Monday, May 18, 2009

Orbit



By John Nance

Finishing my penultimate John Nance novel has left me speechless. In the Author's note at the beginning, Nance states that this is his best book he's written. That's the truth. While the other books Ive read in the past few months have been gripping and have kept me at the edge of my seat, Orbit is something else entirely.

The story is of a man who wins a seat on a private space ship that is going up for 4 orbits. A crisis leaves him alone and stuck. With only a laptop to set down his last thoughts, Kip Dawson pours out all his thoughts for the future generations that might someday recover the capsule. Unbenowst to him the world is reading his every word as he writes it. For the next 5 days society comes to a standstill.

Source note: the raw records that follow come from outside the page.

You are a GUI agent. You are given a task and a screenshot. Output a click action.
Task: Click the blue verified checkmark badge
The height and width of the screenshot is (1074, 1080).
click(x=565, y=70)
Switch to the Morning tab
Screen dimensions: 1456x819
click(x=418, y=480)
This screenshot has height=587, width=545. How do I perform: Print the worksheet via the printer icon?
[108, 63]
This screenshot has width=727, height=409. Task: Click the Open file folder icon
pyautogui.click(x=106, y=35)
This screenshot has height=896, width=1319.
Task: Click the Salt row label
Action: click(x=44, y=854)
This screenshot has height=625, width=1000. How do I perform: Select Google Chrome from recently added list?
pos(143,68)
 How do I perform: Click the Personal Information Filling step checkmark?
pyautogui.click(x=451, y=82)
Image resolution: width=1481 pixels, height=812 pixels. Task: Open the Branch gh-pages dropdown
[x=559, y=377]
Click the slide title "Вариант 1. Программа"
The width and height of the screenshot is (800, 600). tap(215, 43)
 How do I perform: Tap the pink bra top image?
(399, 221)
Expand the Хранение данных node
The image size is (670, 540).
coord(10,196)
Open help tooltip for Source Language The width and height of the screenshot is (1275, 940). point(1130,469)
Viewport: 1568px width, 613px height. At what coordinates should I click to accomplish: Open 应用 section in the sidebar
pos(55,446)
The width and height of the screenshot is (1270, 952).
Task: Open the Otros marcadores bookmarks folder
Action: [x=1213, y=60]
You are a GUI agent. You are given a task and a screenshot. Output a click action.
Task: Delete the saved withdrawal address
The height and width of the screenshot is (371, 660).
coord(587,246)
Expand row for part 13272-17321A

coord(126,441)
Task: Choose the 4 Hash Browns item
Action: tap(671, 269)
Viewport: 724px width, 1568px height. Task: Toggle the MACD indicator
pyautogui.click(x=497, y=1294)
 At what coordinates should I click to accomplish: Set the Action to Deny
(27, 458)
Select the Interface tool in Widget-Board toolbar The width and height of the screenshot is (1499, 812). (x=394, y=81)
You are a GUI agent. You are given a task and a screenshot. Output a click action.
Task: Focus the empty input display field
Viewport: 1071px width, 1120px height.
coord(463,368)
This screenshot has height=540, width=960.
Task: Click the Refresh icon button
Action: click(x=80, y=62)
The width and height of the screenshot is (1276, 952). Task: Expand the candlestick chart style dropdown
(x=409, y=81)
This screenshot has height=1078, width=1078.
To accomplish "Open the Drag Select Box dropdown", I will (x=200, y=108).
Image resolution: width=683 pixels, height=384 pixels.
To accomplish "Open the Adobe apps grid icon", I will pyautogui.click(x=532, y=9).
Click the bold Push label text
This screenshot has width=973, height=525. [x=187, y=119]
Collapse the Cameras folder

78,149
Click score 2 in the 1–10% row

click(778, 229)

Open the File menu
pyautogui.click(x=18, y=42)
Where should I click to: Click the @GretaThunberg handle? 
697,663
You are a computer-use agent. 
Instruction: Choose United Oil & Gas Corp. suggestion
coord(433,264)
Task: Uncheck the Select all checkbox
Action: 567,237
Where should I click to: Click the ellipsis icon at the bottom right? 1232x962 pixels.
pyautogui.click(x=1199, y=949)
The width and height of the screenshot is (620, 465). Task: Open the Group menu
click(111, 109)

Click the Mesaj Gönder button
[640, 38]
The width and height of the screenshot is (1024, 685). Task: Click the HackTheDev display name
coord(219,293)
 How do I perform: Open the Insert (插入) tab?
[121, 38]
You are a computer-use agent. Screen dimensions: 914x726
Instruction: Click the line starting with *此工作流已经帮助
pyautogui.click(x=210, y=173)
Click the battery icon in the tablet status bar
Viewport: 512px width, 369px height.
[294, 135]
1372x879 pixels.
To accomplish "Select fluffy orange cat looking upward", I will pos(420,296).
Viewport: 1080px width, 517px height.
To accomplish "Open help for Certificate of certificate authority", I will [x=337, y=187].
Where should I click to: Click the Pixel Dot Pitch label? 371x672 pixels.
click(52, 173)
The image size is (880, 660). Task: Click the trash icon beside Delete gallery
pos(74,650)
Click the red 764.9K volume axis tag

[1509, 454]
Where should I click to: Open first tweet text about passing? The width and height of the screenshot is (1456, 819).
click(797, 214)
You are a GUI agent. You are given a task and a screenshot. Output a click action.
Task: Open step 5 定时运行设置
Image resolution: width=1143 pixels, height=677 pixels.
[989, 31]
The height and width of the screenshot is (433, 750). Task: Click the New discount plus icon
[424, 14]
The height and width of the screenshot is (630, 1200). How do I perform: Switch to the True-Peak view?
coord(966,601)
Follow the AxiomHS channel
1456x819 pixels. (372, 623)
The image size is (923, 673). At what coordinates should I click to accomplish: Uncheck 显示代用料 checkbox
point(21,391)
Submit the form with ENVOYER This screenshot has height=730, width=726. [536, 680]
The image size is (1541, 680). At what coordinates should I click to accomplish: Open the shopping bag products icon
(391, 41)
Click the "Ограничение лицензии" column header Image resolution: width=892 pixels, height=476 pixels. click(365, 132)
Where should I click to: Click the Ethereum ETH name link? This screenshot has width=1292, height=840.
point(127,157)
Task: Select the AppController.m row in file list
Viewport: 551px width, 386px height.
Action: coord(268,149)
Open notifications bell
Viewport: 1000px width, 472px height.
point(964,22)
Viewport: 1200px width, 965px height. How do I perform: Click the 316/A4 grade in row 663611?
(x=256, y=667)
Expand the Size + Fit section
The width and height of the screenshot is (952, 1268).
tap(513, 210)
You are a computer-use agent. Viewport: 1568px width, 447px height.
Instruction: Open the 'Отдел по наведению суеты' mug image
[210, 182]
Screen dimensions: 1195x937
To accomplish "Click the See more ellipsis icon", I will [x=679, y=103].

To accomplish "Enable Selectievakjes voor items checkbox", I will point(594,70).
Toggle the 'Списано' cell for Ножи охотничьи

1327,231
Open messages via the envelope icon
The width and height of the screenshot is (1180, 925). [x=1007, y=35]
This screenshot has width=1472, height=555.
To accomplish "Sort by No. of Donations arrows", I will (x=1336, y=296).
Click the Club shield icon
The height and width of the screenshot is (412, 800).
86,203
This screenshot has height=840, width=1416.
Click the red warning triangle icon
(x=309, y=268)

There isn't very much aviation in this story. The President of the United States makes a jab about how Airbus would never snag a USAF contract on his watch (which Airbus did win and the contract is now being reevaluated.) The story also shows how with technology today the whole world could be connected real time to one event fairly easily.

There are problems to the story. Like any John Nance book you have to let reality take a back seat at some point. The things that the hero is able to accomplish during his flight to try and save himself are hard to believe. Untrained he attempts a spacewalk, rewires the capsule, follows the checklists to try and bring the capsule back to Earth, experiences multiple emergencies during reentry and finds and accomplishes the appropriate checklist to each... Well never mind, like I said if you can get past those bits you will find a story that is quite engrossing. It was also quite touching. While I've never read the book, Kip Dawson's tale reminds me of what I've heard The Last Lecture is about.

Orbit was quite a departure from the other John Nance books I've read but different in this case equals fantastic.